• **Data in this exercise**:
= = = =

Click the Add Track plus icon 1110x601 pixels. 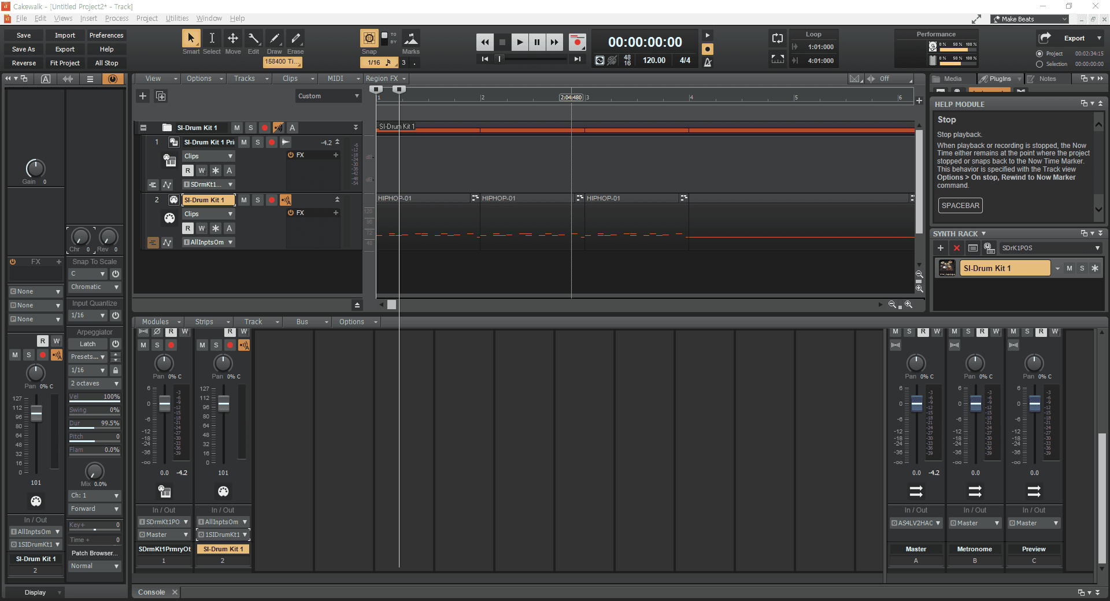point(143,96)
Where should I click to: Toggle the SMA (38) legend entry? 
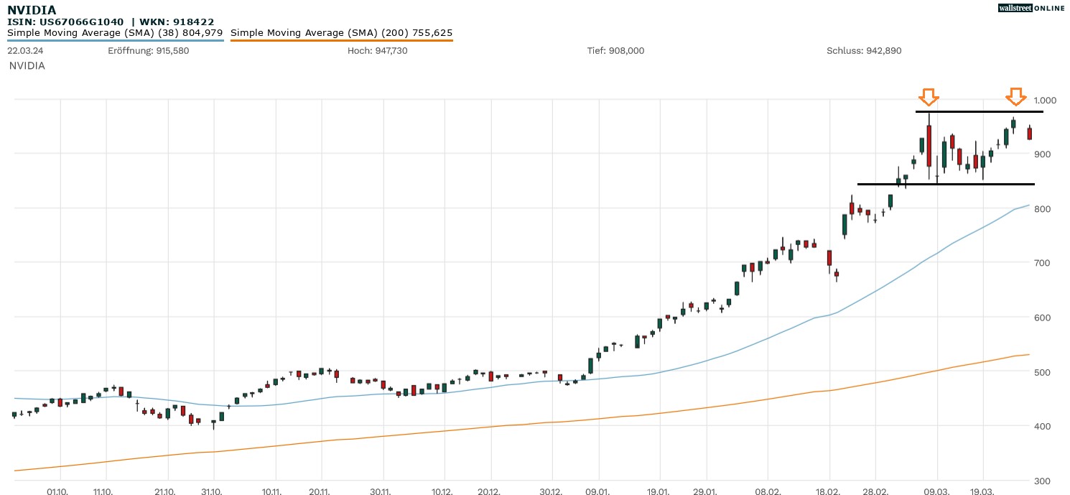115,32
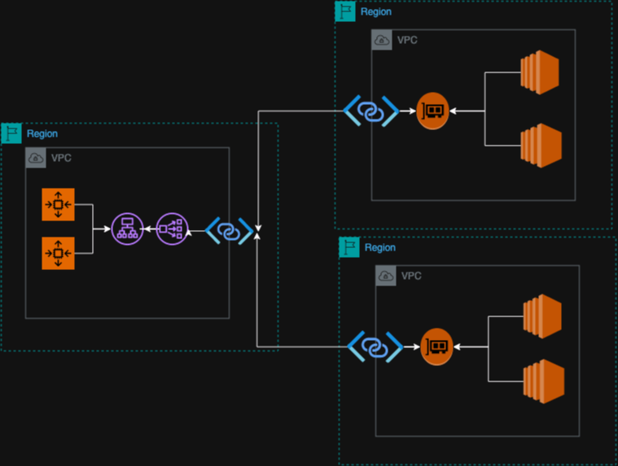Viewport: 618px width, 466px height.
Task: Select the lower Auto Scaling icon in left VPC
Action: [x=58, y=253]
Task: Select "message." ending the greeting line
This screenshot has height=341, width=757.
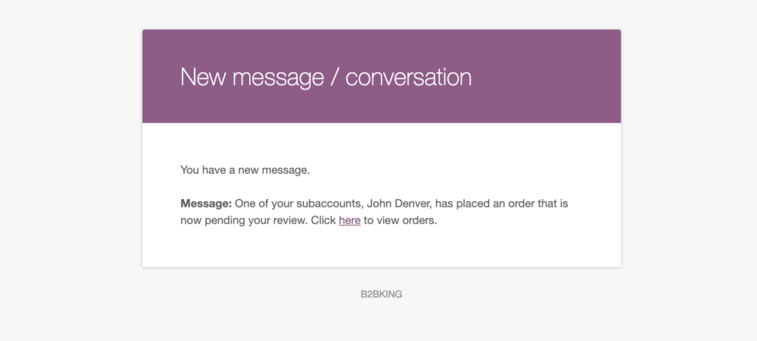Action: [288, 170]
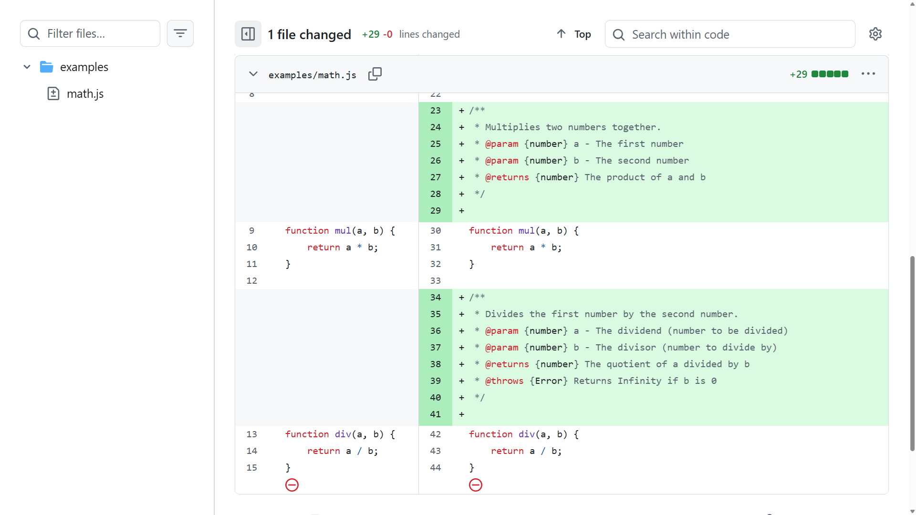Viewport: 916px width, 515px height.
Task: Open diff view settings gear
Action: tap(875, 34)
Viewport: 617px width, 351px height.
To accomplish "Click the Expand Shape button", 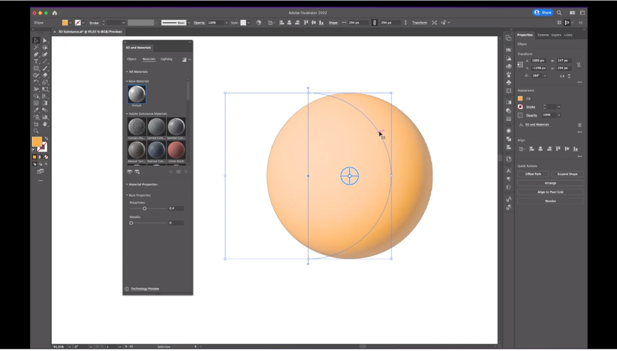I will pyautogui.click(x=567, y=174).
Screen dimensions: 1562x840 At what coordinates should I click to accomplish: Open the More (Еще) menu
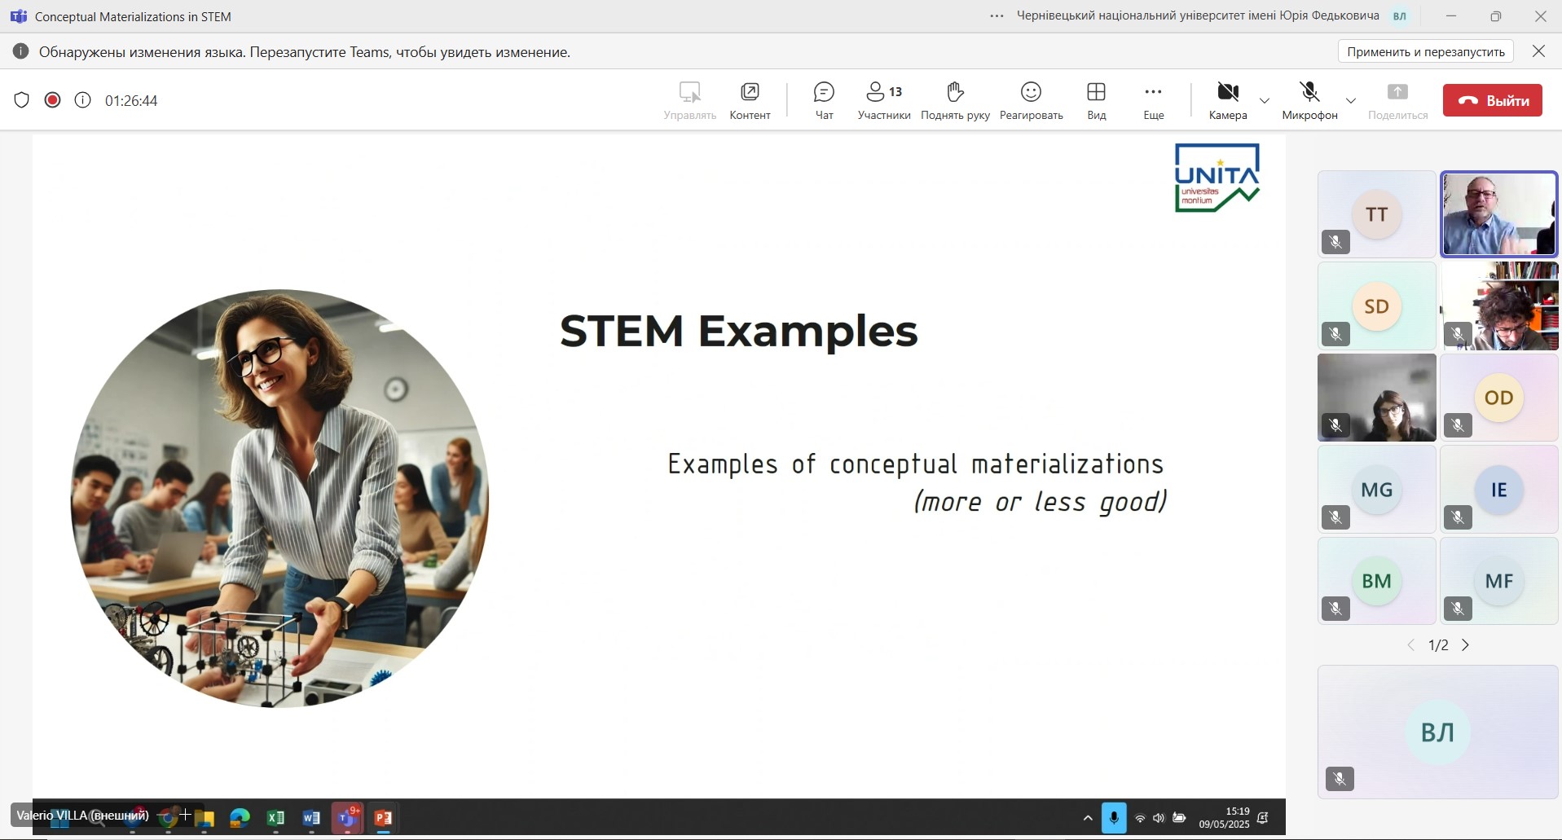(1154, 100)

= = = =

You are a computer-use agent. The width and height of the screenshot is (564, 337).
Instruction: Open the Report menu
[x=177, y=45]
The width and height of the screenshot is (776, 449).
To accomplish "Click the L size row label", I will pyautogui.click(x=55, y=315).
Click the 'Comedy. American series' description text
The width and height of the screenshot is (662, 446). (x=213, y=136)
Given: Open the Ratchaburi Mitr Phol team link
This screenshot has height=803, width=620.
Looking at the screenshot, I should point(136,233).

= = = =

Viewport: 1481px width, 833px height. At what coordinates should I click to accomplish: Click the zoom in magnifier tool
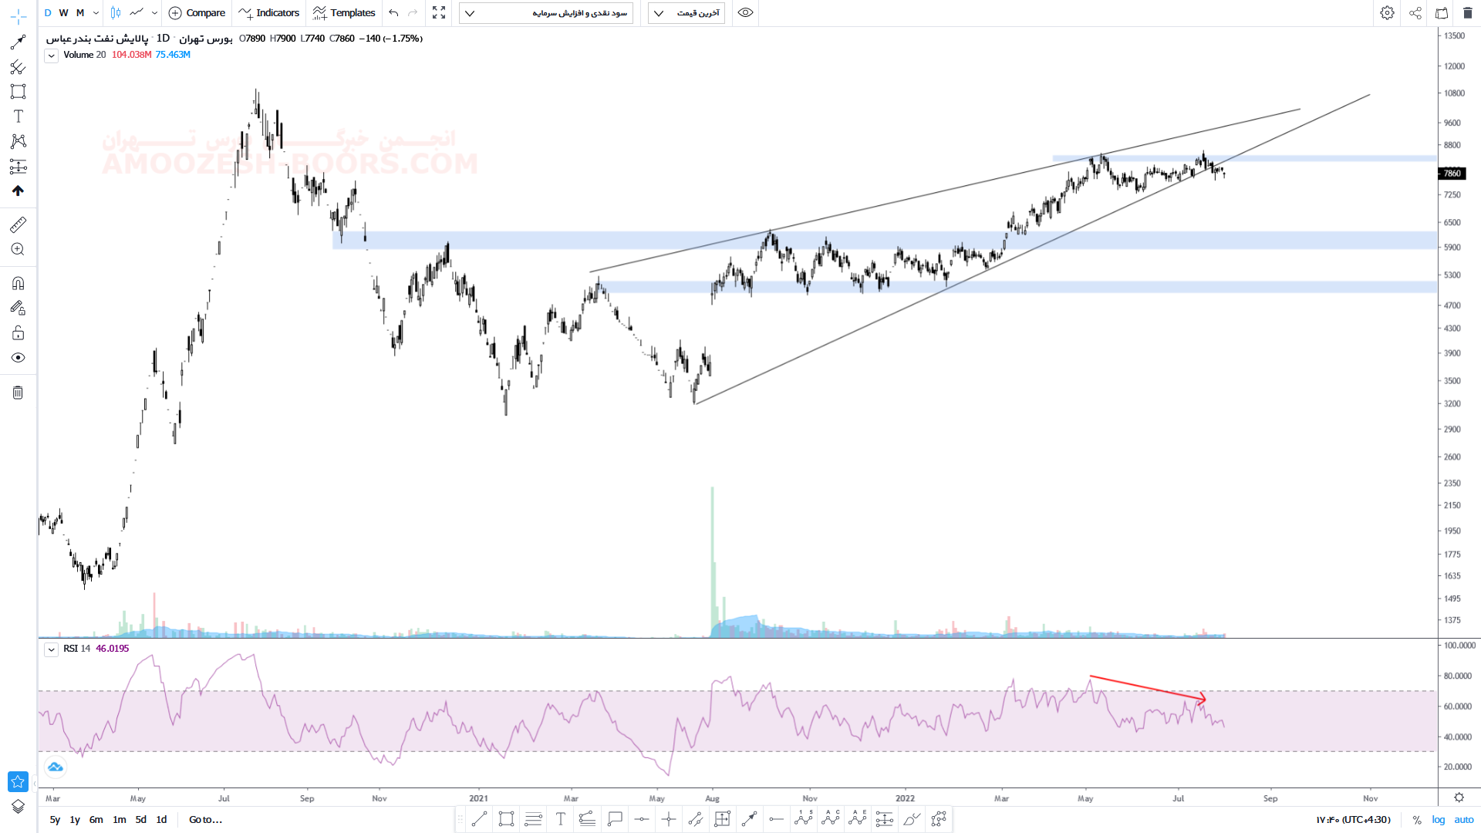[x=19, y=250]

= = = =

• **What is expected**: Convert the lines starting at the one containing "The width and height of the screenshot is (776, 449)." and ending at the one containing "Looking at the" into a JSON list of strings, one per line, leaving out blank lines.

• **Exercise output**:
[
  "The width and height of the screenshot is (776, 449).",
  "To accomplish \"Click the L size row label\", I will pyautogui.click(x=55, y=315).",
  "Click the 'Comedy. American series' description text",
  "The width and height of the screenshot is (662, 446). (x=213, y=136)",
  "Given: Open the Ratchaburi Mitr Phol team link",
  "This screenshot has height=803, width=620.",
  "Looking at the screenshot, I should point(136,233)."
]